▶ Your goal
Copy out exactly the lines from the one with "Instruction: Click unfilled" through the last line of the listing below, both included, but none of the pictures.
START Provided information
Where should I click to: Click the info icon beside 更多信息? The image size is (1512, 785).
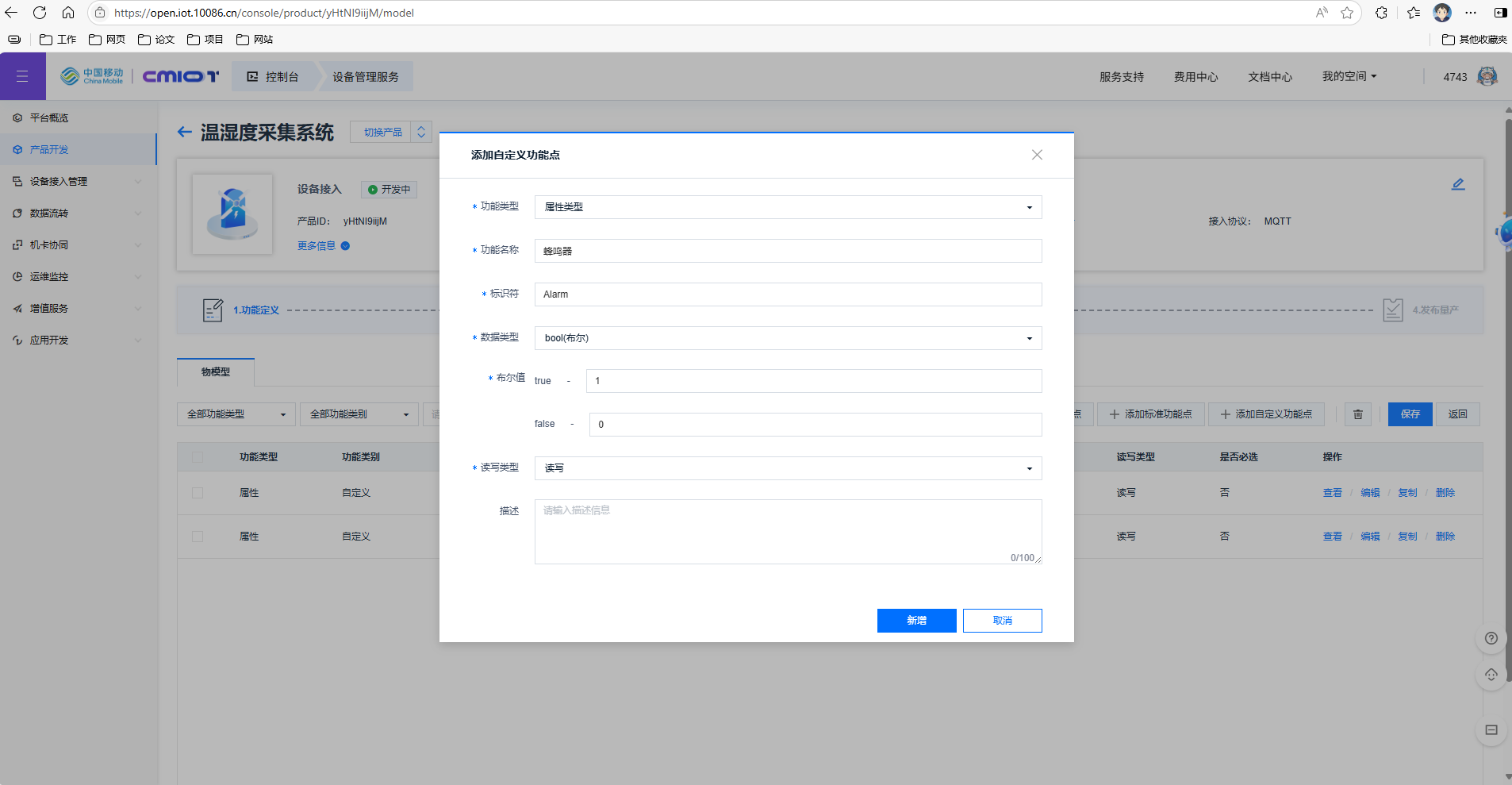(x=345, y=246)
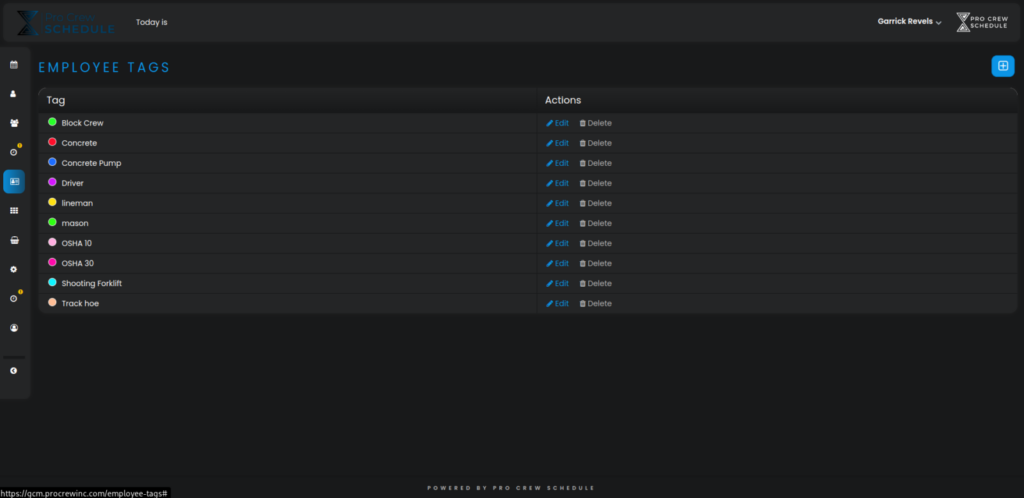Collapse sidebar with the left arrow icon

click(14, 371)
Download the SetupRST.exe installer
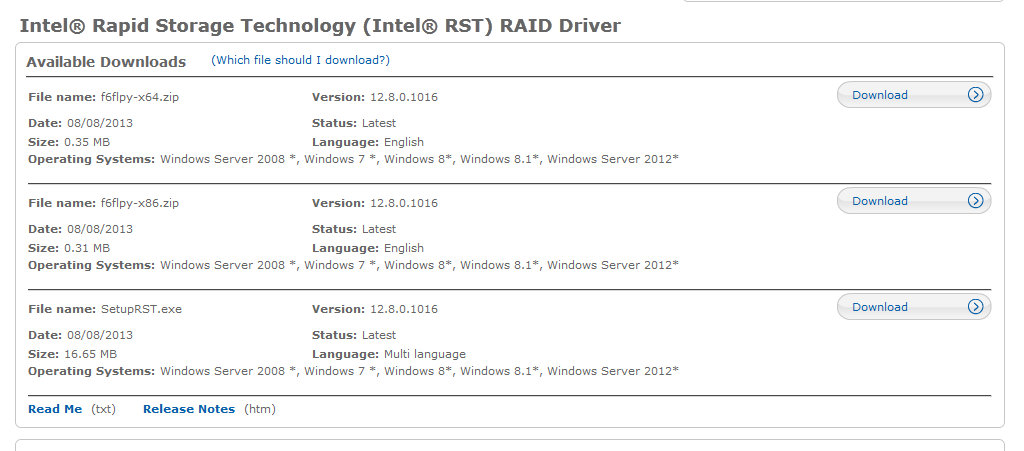Image resolution: width=1024 pixels, height=451 pixels. click(x=914, y=307)
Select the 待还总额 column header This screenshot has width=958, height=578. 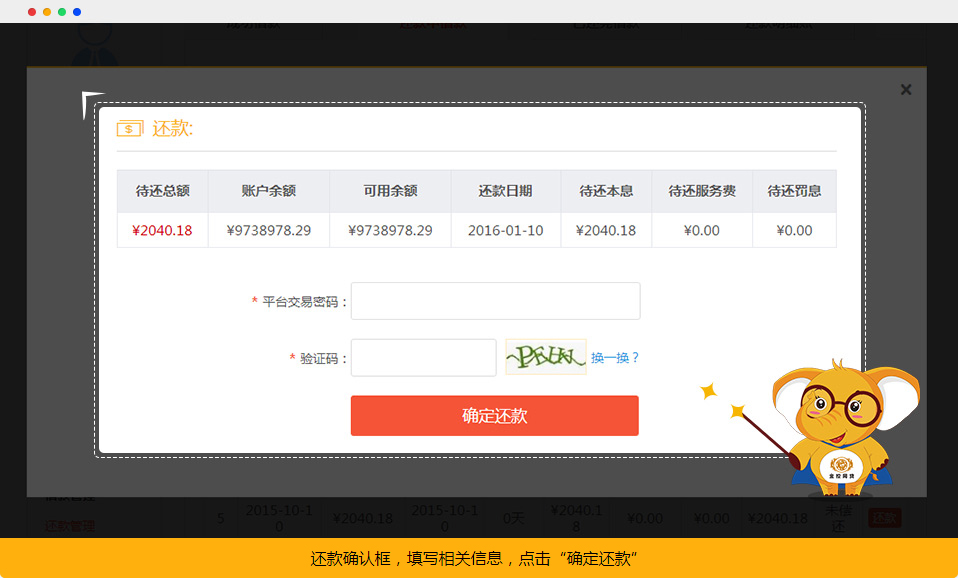click(x=162, y=191)
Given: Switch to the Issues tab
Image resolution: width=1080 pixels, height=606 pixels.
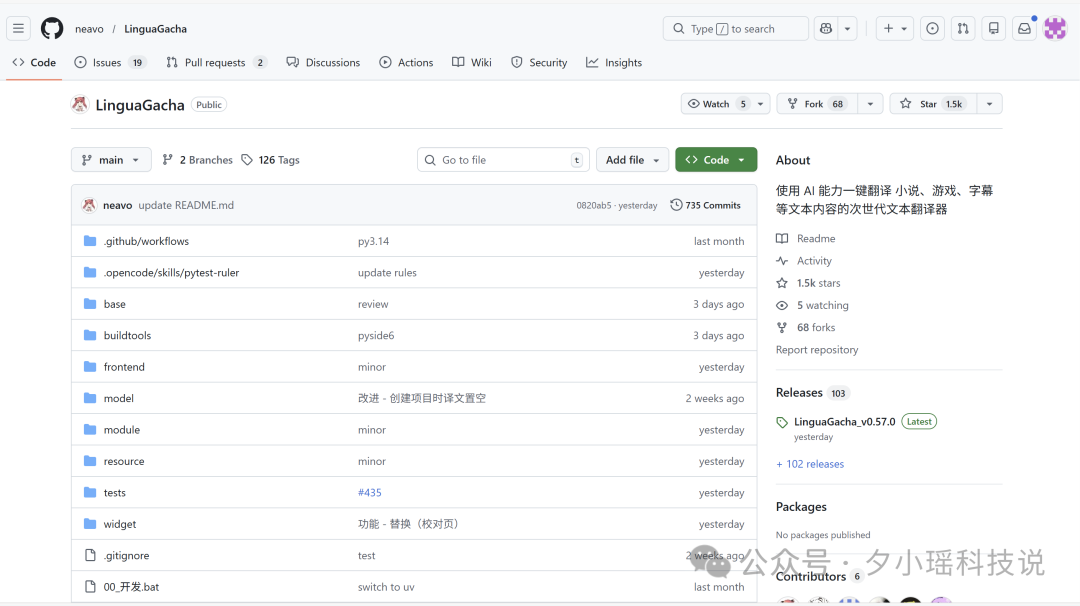Looking at the screenshot, I should 109,62.
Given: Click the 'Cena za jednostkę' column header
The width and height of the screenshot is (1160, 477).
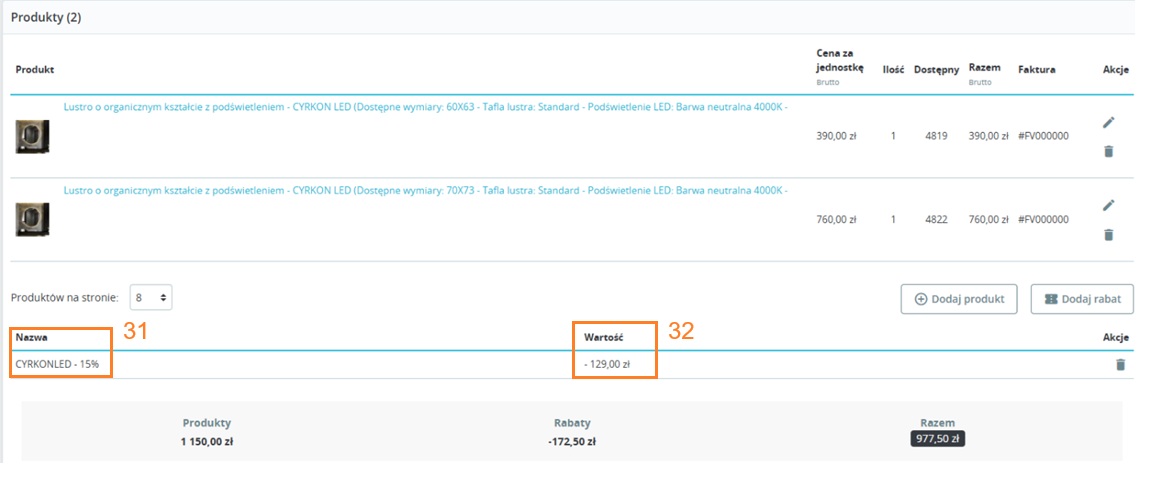Looking at the screenshot, I should click(840, 60).
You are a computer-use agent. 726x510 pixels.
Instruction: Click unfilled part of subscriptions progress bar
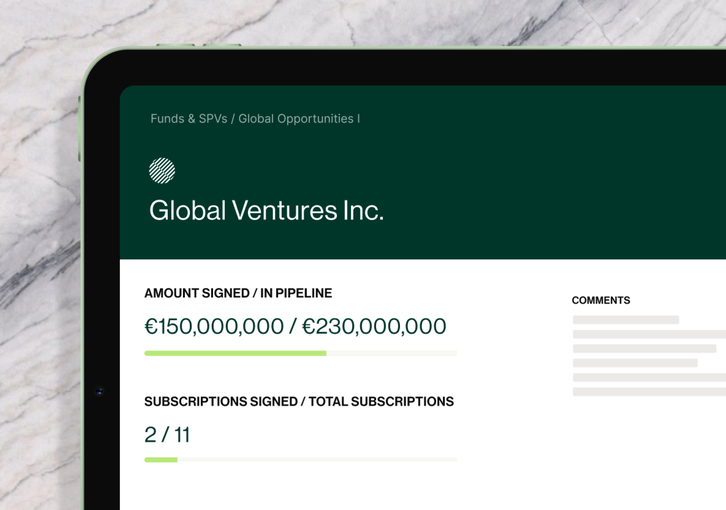pos(316,460)
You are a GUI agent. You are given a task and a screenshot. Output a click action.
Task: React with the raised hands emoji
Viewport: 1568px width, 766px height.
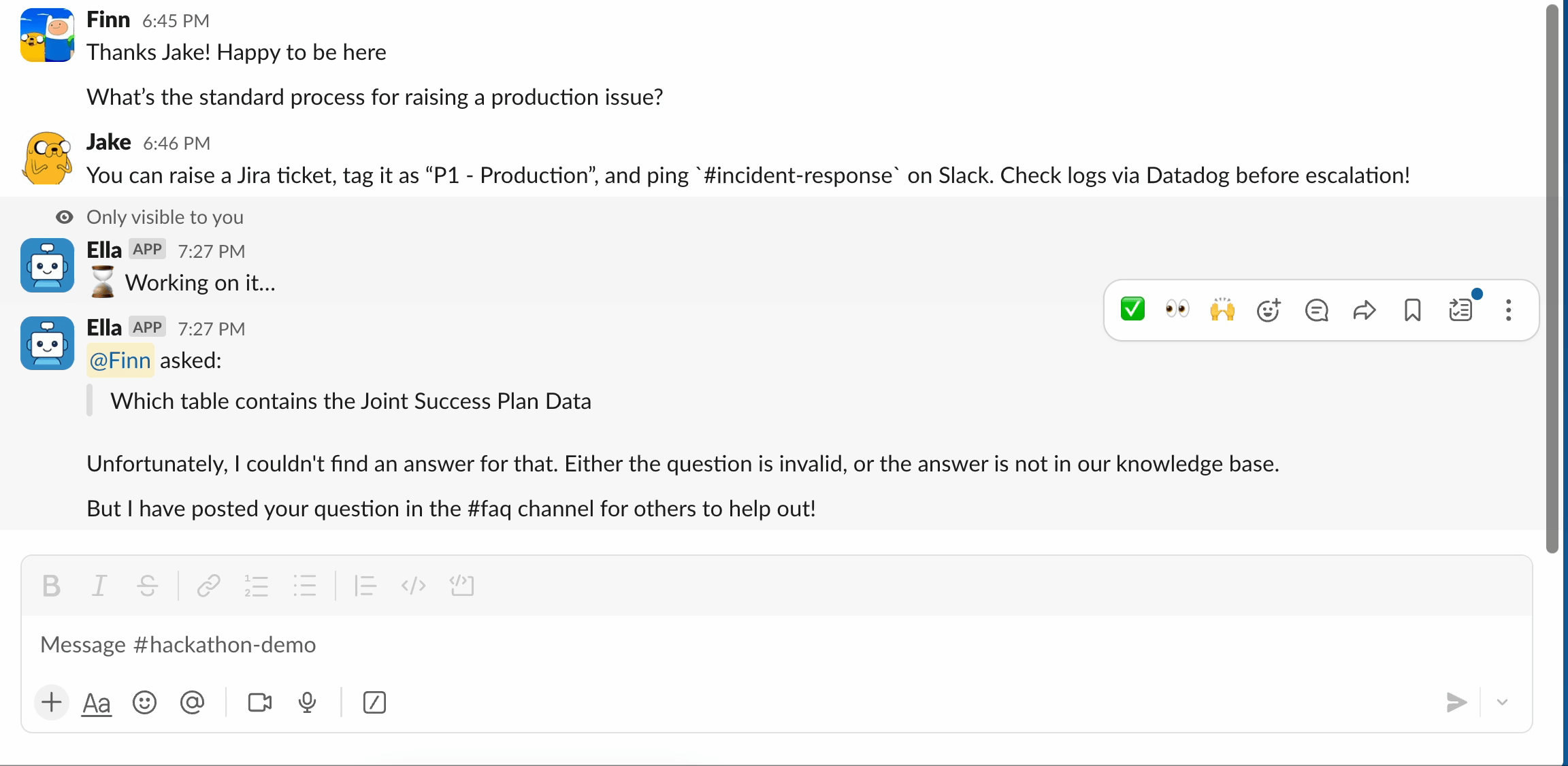(x=1222, y=310)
END Provided information
▶ Exercise result
Instruction: Click unfilled part of subscriptions progress bar
pos(316,460)
You are a GUI agent. You are given a task and a screenshot. Output a click action.
Task: React with the raised hands emoji
Viewport: 1568px width, 766px height.
(x=1222, y=310)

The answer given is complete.